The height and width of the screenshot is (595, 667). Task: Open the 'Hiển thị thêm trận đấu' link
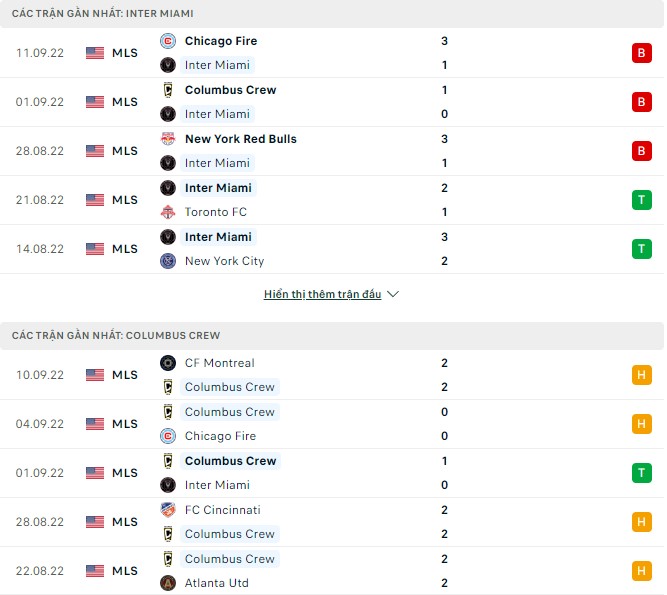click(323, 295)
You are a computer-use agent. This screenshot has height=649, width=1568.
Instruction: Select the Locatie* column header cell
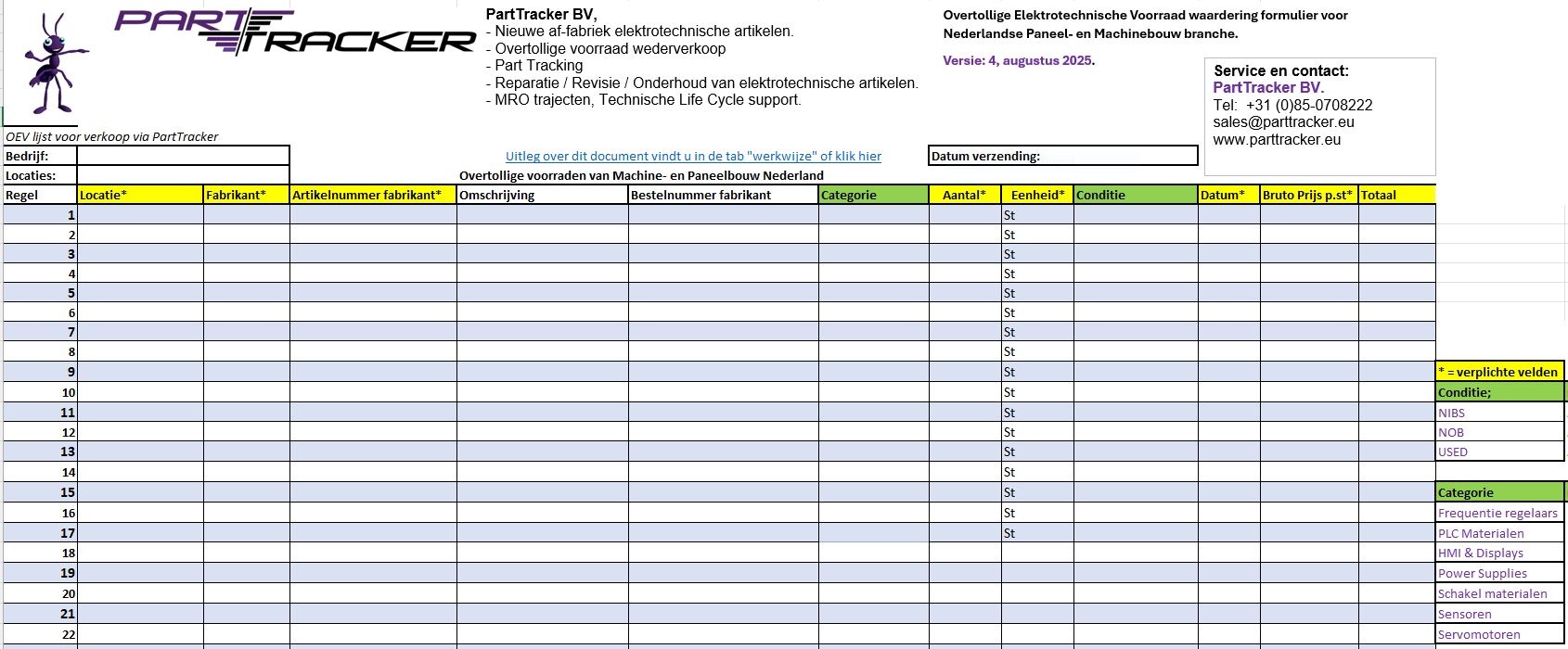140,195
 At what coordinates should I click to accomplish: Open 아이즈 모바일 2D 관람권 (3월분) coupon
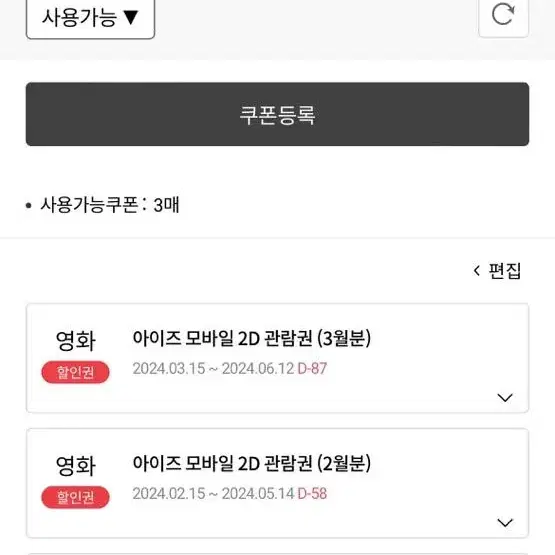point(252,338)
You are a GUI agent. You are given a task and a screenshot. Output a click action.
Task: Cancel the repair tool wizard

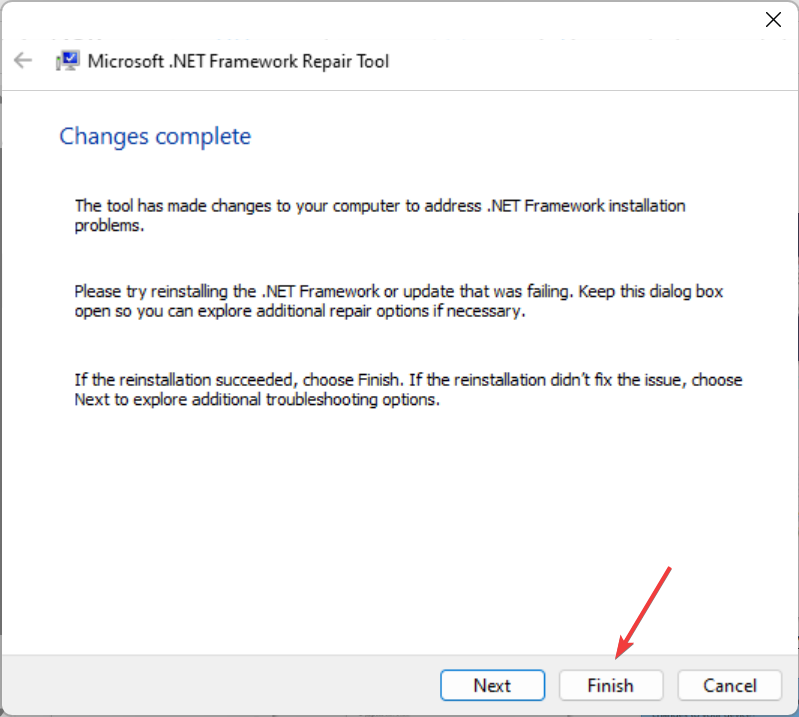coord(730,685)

— What you should do —
Although the entries contain pictures, copy everything else in them exactly.

— Answer to the problem —
The height and width of the screenshot is (595, 667). Task: Open the 'Hiển thị thêm trận đấu' link
click(323, 295)
You are a computer-use agent. This screenshot has height=649, width=1568.
Instruction: Select the Locatie* column header cell
140,195
 At what coordinates should I click to accomplish: Open 아이즈 모바일 2D 관람권 (3월분) coupon
point(252,338)
You are a GUI agent. You are given a task and a screenshot. Output a click action.
Task: Cancel the repair tool wizard

coord(730,685)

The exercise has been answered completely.